Ice Age Beasts Blasted from Space
ianare writes "Eight tusks and a bison skull all show signs of having being blasted with iron-nickel fragments, typical meteorite material. Raised, burnt surface rings trace the point of entry of high-velocity projectiles; and the punctures are on only one side, consistent with a blast coming from a single direction. But the team was astonished to find the animal remains were about 35,000 years old, rather than from the known impact of 13,000 years ago."
Small meteors hit the earth all the time, its a long shot but maybe this animal was just in the wrong place place at the wrong time.
Libertarian Leaning Political Discussion Forum.
The simplest explanation tends to be the best. Tyrannosaurs in F-14's.
Zombiesaurs...
(Hey why isn't there a movie about dinosaur zombies yet?)
Dude, you are mixing your episodes... Isn't that considered a serious faux pas around here? They did NOT go back in time for the episode where the captain had to go one on one against the Gorn Captain. That one was setup by an advanced race - the Metrons. There were time jumping episodes, but the one where he had to make gunpowder from raw sulphur, salt peter (or whatever - go ahead and correct me), etc. was definitely NOT a time jumping one.
However, I do believe this "Gorn" episode was the one that "Galaxy Quest" targeted (precisely) when they had "crewman number 6" (Guy) ask Commander Tagert if he could construct a "rudimentary lathe".
Damn. If you are going to invoke Trek - get it right!
Too accurate for Sandpeople. Only Imperial Stormtroopers are so precise.
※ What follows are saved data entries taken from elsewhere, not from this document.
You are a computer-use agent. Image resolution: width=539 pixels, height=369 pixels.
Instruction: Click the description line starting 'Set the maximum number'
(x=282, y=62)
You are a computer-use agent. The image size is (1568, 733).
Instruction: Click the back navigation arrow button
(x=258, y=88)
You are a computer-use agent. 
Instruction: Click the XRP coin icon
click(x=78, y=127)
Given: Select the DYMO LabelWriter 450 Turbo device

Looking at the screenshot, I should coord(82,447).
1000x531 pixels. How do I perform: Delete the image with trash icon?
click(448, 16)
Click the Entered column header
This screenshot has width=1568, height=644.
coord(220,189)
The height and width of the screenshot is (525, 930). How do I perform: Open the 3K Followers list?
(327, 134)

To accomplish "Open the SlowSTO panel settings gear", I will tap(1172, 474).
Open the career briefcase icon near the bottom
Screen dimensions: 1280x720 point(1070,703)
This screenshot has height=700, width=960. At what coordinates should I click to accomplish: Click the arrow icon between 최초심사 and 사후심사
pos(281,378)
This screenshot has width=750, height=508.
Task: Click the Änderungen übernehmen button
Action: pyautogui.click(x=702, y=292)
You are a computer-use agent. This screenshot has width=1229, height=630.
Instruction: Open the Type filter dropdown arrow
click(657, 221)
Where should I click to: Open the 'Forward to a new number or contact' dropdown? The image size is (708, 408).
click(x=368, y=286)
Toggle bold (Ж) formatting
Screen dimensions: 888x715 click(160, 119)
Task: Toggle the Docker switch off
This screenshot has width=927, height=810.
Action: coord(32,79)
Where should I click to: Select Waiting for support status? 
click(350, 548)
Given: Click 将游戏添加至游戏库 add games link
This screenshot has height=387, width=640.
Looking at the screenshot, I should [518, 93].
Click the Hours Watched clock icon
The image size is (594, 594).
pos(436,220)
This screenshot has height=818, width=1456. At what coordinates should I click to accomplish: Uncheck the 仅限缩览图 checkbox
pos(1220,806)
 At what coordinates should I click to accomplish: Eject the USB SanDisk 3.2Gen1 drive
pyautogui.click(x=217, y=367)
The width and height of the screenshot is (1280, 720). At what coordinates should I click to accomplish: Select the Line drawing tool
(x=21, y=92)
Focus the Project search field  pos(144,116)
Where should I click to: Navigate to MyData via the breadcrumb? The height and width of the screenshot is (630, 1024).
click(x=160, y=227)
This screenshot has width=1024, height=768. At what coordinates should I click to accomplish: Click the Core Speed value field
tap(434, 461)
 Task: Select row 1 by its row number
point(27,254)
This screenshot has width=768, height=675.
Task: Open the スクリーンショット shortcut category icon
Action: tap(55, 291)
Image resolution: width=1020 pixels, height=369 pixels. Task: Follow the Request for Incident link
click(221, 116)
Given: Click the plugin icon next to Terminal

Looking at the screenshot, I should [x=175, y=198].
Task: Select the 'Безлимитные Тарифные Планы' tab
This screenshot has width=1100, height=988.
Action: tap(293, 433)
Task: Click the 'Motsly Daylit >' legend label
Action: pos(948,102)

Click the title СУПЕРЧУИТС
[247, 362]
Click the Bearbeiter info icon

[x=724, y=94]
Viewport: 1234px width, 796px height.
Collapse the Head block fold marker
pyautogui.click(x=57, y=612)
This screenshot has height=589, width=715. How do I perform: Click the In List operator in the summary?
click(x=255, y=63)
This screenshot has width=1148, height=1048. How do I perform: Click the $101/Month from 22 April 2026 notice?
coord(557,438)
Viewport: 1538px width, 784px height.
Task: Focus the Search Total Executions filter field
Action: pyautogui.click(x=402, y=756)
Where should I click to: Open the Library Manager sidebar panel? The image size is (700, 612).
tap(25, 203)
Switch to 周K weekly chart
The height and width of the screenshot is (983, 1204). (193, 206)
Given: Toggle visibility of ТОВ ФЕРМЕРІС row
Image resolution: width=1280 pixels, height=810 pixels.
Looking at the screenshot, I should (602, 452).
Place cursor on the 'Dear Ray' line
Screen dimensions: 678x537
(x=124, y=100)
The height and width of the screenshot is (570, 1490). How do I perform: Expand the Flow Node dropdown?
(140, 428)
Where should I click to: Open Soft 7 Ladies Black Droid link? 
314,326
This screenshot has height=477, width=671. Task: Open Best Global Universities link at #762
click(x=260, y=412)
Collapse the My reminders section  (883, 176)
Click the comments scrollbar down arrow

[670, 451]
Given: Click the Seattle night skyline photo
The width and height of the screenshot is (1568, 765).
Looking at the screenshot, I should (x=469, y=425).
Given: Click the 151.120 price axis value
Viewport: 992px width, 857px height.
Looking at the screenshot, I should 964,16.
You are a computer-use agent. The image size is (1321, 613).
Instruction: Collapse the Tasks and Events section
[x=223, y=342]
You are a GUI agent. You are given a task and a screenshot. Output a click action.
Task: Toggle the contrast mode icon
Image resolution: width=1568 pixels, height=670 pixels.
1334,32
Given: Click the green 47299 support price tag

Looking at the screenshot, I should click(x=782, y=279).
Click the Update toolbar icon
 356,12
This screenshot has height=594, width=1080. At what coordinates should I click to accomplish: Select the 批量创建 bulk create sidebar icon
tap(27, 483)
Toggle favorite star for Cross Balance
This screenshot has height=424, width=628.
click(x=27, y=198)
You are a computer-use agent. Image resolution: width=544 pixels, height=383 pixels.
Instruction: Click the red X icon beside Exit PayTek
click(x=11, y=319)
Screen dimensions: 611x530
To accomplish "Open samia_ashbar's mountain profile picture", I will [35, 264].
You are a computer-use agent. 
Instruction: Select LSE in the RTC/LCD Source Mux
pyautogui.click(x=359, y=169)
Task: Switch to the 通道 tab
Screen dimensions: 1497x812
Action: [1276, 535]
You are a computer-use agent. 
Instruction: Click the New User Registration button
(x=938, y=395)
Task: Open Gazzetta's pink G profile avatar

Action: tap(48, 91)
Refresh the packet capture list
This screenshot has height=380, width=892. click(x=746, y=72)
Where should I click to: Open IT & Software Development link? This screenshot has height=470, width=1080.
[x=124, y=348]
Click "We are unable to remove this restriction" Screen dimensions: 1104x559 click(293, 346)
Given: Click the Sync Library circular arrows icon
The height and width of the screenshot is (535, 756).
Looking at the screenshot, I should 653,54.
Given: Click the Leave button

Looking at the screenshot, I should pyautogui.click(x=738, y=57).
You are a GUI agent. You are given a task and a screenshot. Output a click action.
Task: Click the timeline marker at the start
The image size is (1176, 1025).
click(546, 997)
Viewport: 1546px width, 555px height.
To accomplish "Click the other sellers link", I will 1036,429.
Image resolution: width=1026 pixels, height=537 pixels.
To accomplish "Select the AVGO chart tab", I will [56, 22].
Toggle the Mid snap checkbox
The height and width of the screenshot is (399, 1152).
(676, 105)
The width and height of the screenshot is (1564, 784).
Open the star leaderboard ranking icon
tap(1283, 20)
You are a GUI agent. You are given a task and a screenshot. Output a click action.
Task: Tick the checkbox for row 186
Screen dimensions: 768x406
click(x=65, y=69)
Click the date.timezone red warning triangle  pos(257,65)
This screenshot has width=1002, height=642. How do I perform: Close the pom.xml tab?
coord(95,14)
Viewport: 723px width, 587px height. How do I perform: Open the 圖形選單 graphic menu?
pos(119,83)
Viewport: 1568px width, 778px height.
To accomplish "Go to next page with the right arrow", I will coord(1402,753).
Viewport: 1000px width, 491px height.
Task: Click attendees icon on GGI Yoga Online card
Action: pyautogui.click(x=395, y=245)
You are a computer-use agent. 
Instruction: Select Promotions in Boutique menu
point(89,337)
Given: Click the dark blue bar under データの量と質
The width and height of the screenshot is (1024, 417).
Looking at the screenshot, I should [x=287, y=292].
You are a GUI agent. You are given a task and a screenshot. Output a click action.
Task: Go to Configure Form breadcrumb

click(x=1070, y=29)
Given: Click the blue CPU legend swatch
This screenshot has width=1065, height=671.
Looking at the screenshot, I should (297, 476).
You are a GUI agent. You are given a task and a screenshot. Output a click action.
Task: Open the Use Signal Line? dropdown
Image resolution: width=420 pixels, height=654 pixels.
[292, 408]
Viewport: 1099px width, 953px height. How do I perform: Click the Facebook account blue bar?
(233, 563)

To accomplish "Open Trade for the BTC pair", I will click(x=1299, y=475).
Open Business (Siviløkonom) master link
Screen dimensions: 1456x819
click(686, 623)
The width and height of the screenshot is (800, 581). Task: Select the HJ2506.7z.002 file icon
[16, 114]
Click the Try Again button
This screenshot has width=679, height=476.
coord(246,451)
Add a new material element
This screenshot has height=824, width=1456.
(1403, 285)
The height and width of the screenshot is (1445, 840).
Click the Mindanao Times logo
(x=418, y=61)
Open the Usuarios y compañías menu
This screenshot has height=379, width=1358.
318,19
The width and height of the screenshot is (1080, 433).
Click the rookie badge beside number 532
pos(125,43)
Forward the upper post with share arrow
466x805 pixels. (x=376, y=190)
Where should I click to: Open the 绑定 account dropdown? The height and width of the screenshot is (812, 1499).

I remember a few months back, when the paper on the apparent Younger Dryas meteor event came out. Me and my buddy (I am a geophysicist who studies ice sheet history during the period, and he is a Quaternary geologist) picked it apart pretty well. The lines of evidence they used to correlate the event were not the same for each site. For instance, at some sites they used irridium, others charcoal, and still others Helium-3. The biggest problem with their correlation is that they were using the age of drumlins found in Ontario to date others over 2000 km away. There is no widespread evidence that all of North America burned due a meteorite impact 13,000 years ago. I mean have a look at the distribution of sites. If there truely was an impact that caused widespread destruction across North America, why has there been no published evidence in the central United States. Here in southwestern British Columbia, there is no evidence of any unusual sedimentation during the late Pleistocene. If there was an impact or explosion event that was so intense that it caused the extinction of early people in the Americas, would it not have had measurable material blown globally? I don't recall hearing about any such anomalies in the Greenland or Antarctic cores. It is a crackpot theory at best. One shouldn't discount that one of the main proponents of this hypothesis had only a couple of years ago suggested that a supernova caused the Younger Dryas (an idea that was quickly laughed at).